Often, when it comes to the human social world, facts actually don't matter. Human minds are attribution machines that are often more interested in having a story that makes sense rather than having the truth.

Bottom Line

As is true with any species, we simply are who we are. Humans are fallible in all kinds of ways. In fact, many of our faults exist partly because these faults led to survival and/or reproductive benefits for our ancestors. Having minds that quickly fill in gaps and that create complete narratives helps us deal effectively with all kinds of situations. This has been true for generations in the human experience (see Geher & Wedberg, 2020).

But, as explicated above, our tendencies to think like scientists in understanding our social world is often deeply flawed and even problematic. I would say that this issue is one of the core features of the human lived experience.

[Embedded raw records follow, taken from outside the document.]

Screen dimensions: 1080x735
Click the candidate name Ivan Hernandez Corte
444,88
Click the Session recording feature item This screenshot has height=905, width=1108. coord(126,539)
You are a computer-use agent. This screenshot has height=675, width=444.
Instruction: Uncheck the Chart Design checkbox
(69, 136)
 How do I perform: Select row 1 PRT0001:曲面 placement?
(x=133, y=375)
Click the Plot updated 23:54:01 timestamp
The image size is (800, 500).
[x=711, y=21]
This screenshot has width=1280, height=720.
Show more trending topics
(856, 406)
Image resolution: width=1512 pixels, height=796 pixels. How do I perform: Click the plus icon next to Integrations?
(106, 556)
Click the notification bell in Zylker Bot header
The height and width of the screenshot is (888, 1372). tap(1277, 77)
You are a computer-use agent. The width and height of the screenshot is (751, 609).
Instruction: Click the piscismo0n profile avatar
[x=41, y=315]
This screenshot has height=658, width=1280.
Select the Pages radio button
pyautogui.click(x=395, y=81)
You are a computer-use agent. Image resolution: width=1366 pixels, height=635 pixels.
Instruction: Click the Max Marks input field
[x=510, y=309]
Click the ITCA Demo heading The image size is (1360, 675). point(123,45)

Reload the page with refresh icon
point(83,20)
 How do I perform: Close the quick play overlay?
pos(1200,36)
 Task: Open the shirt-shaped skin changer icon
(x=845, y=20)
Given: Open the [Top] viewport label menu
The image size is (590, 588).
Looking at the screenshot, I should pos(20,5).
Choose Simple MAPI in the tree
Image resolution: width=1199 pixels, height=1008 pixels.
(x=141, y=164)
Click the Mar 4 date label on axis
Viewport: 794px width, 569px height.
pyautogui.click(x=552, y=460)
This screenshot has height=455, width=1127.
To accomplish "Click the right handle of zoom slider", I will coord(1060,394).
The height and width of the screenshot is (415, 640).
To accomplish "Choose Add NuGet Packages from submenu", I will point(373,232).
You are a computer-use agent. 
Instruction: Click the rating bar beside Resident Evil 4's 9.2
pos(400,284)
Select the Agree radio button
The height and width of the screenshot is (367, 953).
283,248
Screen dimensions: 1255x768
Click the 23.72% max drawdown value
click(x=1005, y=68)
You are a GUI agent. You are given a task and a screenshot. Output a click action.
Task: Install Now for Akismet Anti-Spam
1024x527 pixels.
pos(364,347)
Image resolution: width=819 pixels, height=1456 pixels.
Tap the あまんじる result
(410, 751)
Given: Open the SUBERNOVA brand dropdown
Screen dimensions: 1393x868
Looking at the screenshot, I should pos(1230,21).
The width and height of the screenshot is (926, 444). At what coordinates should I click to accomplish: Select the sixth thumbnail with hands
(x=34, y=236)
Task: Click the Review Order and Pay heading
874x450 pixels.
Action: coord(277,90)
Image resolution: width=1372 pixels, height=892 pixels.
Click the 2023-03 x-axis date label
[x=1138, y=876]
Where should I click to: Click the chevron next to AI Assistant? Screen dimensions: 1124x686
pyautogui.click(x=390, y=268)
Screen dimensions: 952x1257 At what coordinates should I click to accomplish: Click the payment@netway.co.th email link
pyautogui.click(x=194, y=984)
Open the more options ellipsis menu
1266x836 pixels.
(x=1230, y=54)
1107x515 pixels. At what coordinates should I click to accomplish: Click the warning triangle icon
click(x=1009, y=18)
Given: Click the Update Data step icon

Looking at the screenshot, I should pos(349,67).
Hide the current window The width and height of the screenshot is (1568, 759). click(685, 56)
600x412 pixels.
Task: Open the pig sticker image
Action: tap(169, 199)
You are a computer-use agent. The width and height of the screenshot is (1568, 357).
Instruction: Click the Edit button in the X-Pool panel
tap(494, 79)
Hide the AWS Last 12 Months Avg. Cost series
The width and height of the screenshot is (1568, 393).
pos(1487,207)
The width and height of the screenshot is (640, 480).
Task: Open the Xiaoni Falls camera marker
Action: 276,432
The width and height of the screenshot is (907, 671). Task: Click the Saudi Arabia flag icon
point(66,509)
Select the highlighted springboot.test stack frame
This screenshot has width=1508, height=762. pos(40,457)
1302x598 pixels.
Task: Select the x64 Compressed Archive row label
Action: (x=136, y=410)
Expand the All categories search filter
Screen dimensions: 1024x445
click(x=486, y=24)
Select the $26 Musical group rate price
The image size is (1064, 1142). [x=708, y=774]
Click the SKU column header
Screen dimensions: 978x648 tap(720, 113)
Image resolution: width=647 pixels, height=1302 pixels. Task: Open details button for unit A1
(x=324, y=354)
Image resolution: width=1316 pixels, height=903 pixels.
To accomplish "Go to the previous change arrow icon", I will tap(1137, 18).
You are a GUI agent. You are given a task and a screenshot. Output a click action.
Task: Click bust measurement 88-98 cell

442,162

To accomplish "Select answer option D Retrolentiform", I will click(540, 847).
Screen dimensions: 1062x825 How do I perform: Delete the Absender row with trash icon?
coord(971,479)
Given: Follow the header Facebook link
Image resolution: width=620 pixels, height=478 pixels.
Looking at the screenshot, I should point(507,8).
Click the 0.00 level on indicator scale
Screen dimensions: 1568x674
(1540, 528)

What can we do about it? Attributional reasoning and belief perseverance are foundational parts of our evolved social psychology. That said, understanding these issues can actually help us to override them in many ways. Simply knowing that humans have a strong tendency to jump to conclusions based on limited information can help us to step back in our own worlds. This understanding can help us to take steps to hear "both sides" of stories and to hold off on rushing to judgment.

The older you get, the more you come to realize that there is nearly always more than meets the eye. Truly understanding this fact can help us better—and more compassionately—navigate the often-treacherous waters of the social world.


Anderson, C. A. (1983). Abstract and Concrete Data in the Conservatism of Social
Theories: When Weak Data Lead to Unshakeable Beliefs. Journal of Experimental
Social Psychology, 19, 93–108. (Chapter 4)

Geher, G. & Wedberg, N. (2020). Positive Evolutionary Psychology: Darwin’s Guide to Living a Richer Life. New York: Oxford University Press.

Heider, F., & Simmel, M. (1944). An experimental study of apparent behavior. The American Journal of Psychology, 57, 243–259.

Kelley, H. H. (1967). Attribution theory in social psychology. Nebraska Symposium on Motivation, 15, 192–238.